### Getoonde passage
########################################

Vast te stellen de navolgende Verordening Wet inburgering Oosterhout 2007:

Hoofdstuk 1. Begripsomschrijvingen en informatieverstrekking

Artikel 1 Begripsomschrijvingen

  • 1.

    In deze verordening wordt verstaan onder:

    • a.

      het college: het college van burgemeester en wethouders van de gemeente Oosterhout;

    • b.

      de wet: de Wet inburgering (WI).

  • 2.

    De begripsomschrijvingen in de wet en de daarop berustende regelingen zijn van toepassing op de begrippen die in deze verordening worden gebruikt.

Artikel 2 De informatieverstrekking aan inburgeringsplichtigen

  • 1.

    Het college draagt er zorg voor dat de inburgeringsplichtigen op een doeltreffende en doelmatige wijze worden geïnformeerd over hun rechten en plichten uit hoofde van de wet en over het aanbod van en de toegang tot inburgeringsvoorzieningen.

  • 2.

    Het college bepaalt op welke wijze invulling wordt gegeven aan de informatieverstrekking voor de inburgeringsplichtigen.

  • 3.

    Het college beoordeelt tenminste ieder jaar in het “Beleidsverslag sociale zekerheid” de informatieverstrekking aan de inburgeringsplichtigen en rapporteert daarover de raad.

Hoofdstuk 2. Doelgroepen en samenstelling van de inburgeringsvoorziening

Artikel 3 Aanwijzen van de doelgroepen

  • 1.

    Het college biedt een inburgeringsvoorziening aan geestelijke bedienaren en asielgerechtigde inburgeringsplichtigen aan. Het college kan bij voorrang een inburgeringsvoorziening aanbieden op basis van onder andere de volgende criteria:

    • hebben van een opvoedingstaak;

    • hebben van een relatief korte afstand tot de arbeidsmarkt;

    • een wijkgerichte aanpak;

    • een bepaalde inkomensgrens;

    • het ontvangen van een bepaalde uitkering;

    • vrijwillige aanmelding.

  • 2.

    In het beleidsplan van ieder jaar wordt aangegeven met welke criteria rekening wordt gehouden om te bepalen aan wie een inburgeringsvoorziening wordt aangeboden.

########################################

### Datasetfragmenten
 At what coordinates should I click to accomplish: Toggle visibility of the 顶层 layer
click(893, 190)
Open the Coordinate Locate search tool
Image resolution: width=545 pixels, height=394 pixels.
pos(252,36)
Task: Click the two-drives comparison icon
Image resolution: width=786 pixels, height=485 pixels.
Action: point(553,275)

########################################

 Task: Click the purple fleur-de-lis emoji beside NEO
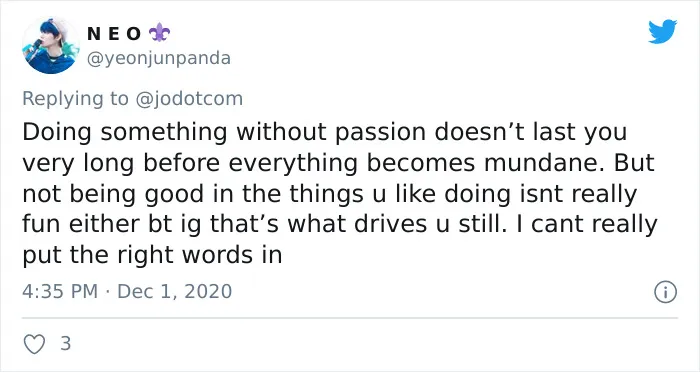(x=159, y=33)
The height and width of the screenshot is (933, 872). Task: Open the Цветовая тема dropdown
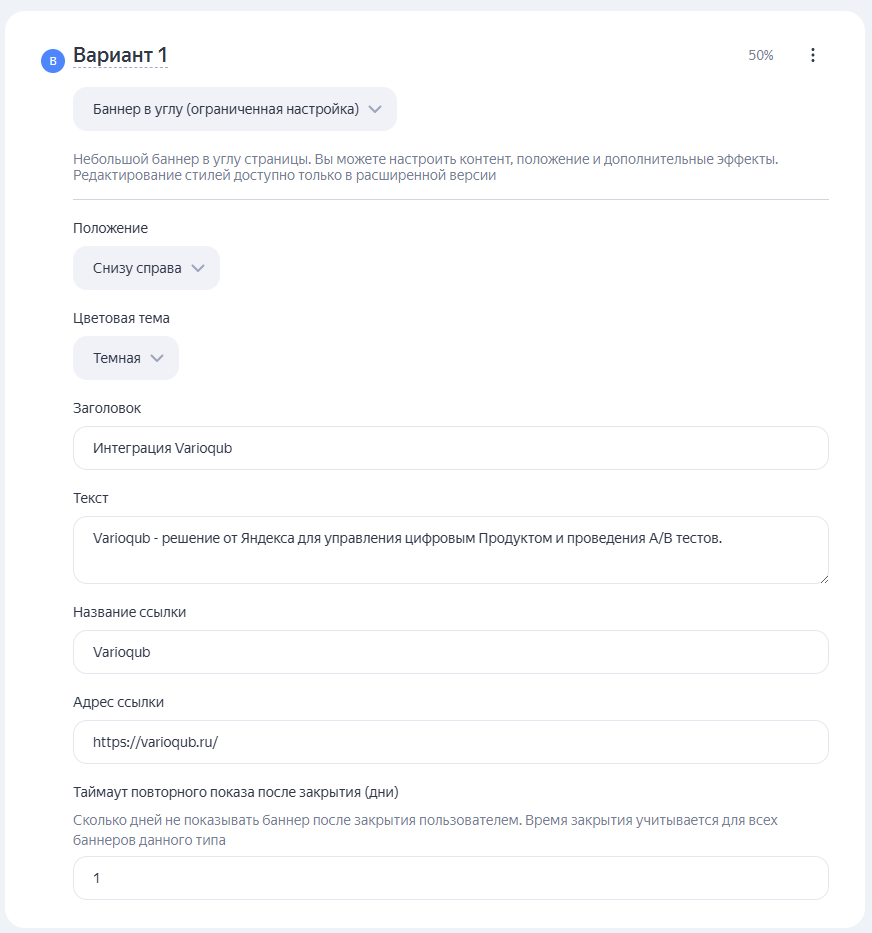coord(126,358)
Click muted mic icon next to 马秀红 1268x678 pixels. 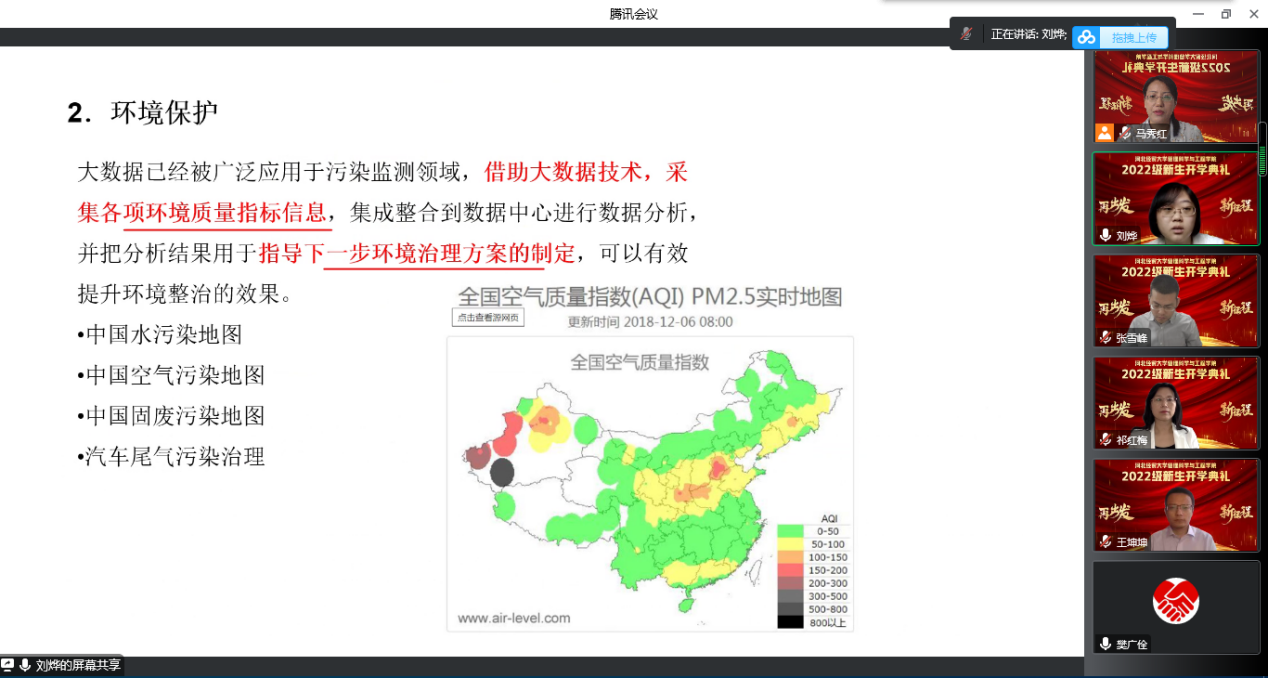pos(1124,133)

########################################

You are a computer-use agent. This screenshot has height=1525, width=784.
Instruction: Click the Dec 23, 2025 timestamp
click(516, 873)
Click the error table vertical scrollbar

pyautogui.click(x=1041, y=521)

########################################

### Takenlijst
(a) Geef bij elke stelling aan of die klopt met de getoonde passage, met ja of nee en de beslissende woorden letterlijk geciteerd: (i) het college biedt een inburgeringsvoorziening aan geestelijke bedienaren aan; (ii) het college beoordeelt de informatieverstrekking eens in de twee jaar; (iii) met "de wet" wordt de Wet inburgering bedoeld.
(b) Vervang in de vermeldingen van de datasetfragmenten, vanaf de regel met "At what coordinates" tot en met de regel met "Action: point(553,275)", "layer" door "level" en geef alleen die regels verder ongewijzigd terug.

### Oplossingen
(a)
(i) Ja: "Het college biedt een inburgeringsvoorziening aan geestelijke bedienaren en asielgerechtigde inburgeringsplichtigen aan."
(ii) Nee: "Het college beoordeelt tenminste ieder jaar in het “Beleidsverslag sociale zekerheid” de informatieverstrekking aan de inburgeringsplichtigen"
(iii) Ja: "de wet: de Wet inburgering (WI)."

(b)
 At what coordinates should I click to accomplish: Toggle visibility of the 顶层 level
click(893, 190)
Open the Coordinate Locate search tool
Image resolution: width=545 pixels, height=394 pixels.
pos(252,36)
Task: Click the two-drives comparison icon
Image resolution: width=786 pixels, height=485 pixels.
Action: point(553,275)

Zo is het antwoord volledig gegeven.